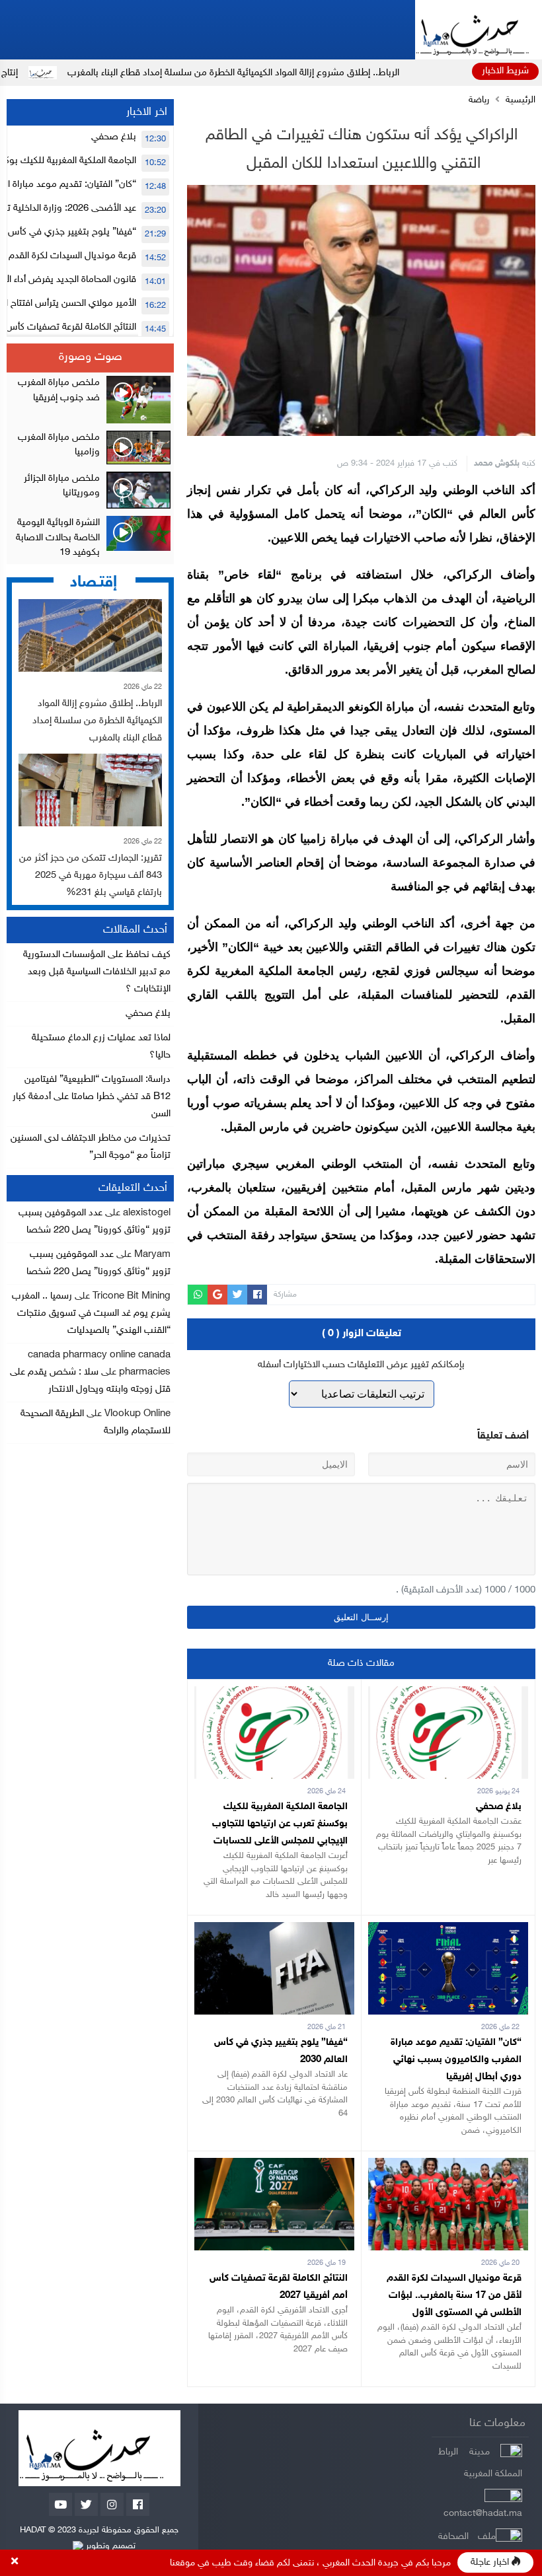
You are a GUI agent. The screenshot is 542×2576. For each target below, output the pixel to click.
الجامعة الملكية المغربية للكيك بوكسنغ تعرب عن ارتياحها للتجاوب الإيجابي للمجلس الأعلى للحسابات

┄┄┄┄┄┄

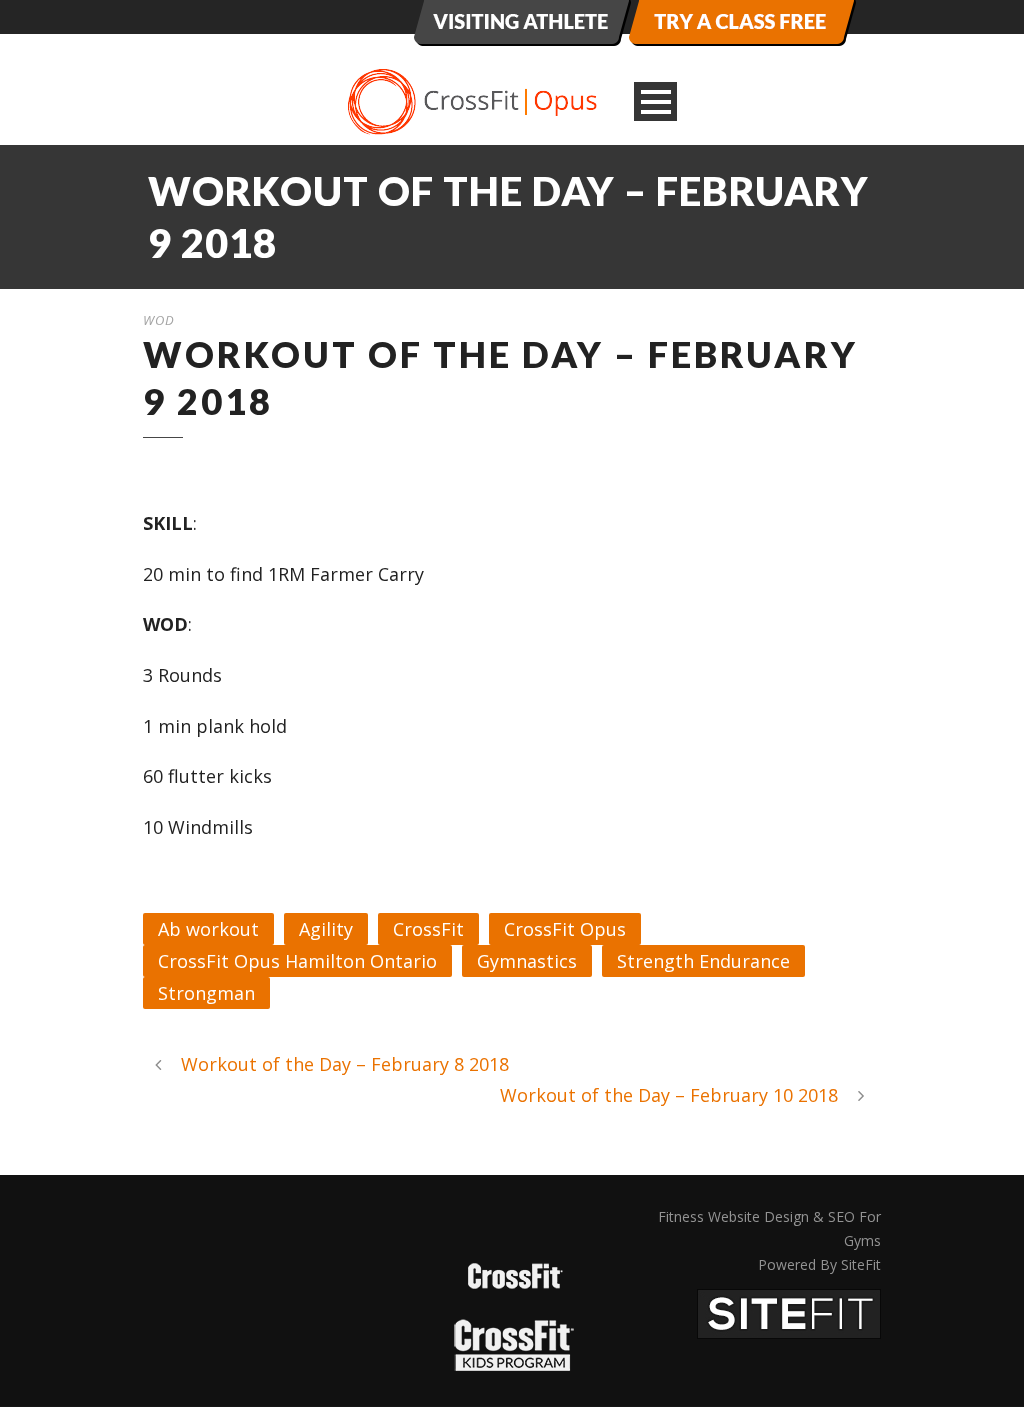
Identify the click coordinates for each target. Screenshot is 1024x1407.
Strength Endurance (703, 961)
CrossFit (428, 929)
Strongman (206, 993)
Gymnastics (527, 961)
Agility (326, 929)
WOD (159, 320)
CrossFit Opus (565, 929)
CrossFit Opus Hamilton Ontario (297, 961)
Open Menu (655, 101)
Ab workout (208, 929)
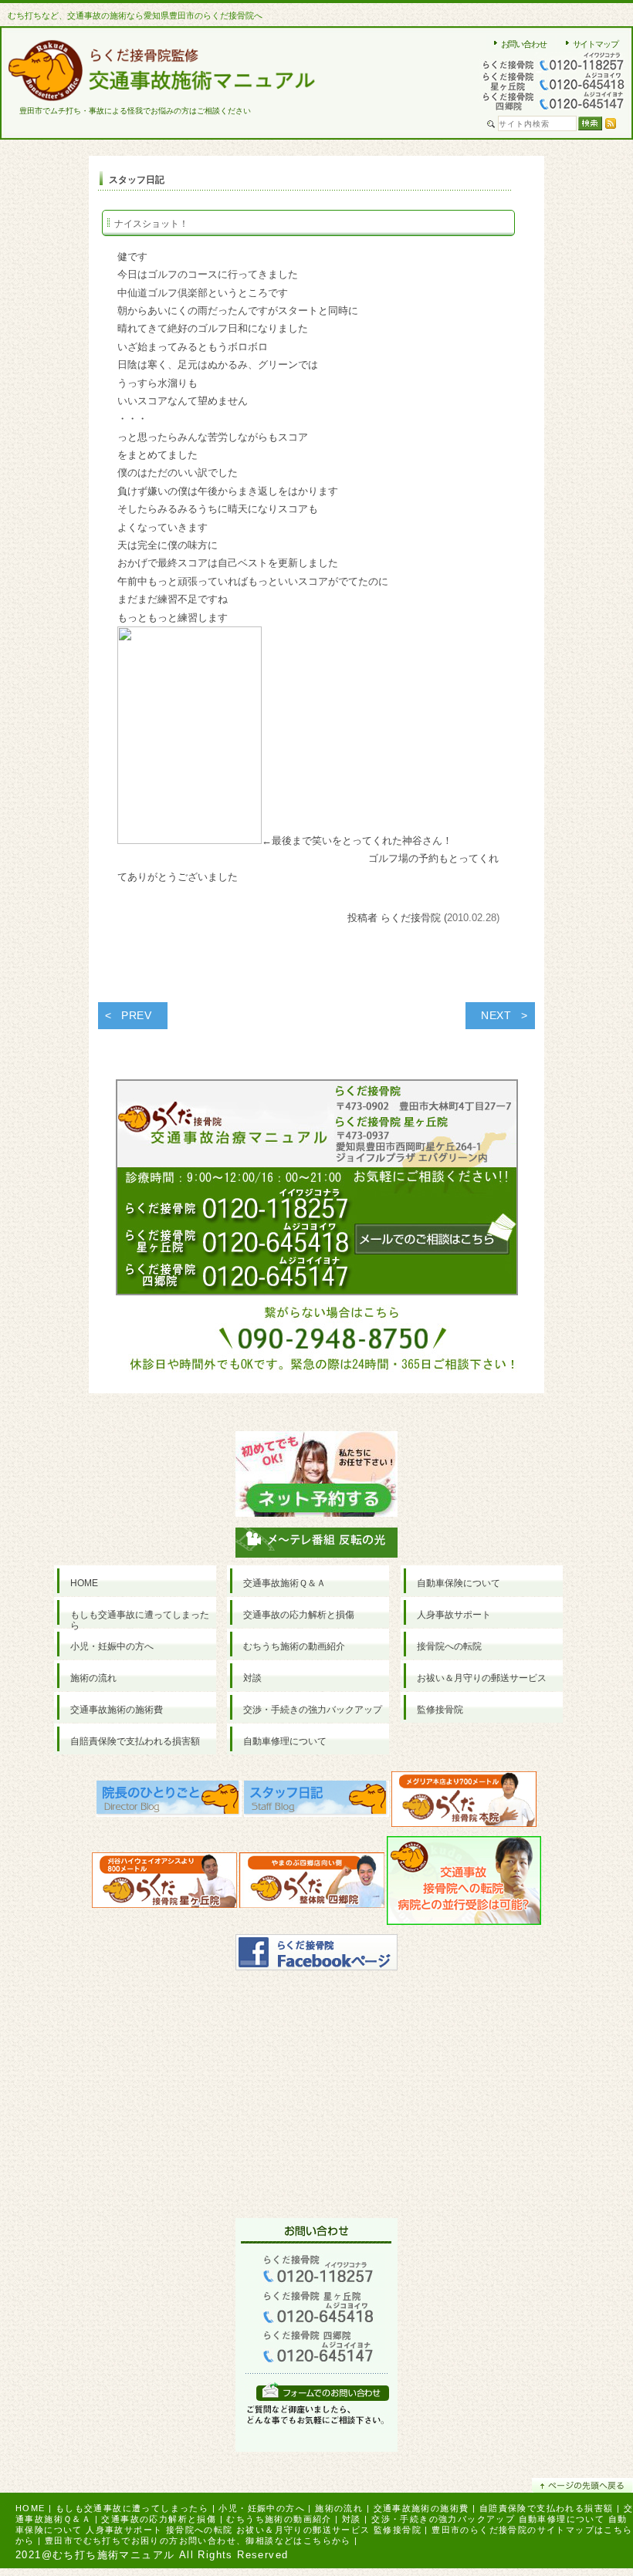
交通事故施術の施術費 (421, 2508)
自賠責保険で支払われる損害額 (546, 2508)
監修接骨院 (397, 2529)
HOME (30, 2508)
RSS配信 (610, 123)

┄┄┄┄┄┄

:: To do ::
Using only the listing above, restate exactly the lines from the line containing "You are a GUI" through the line containing "الجامعة الملكية المغربية", both included.

:: Your response ::
You are a GUI agent. The screenshot is 542×2576. For each target below, output the pixel to click.
الجامعة الملكية المغربية للكيك بوكسنغ تعرب عن ارتياحها للتجاوب الإيجابي للمجلس الأعلى للحسابات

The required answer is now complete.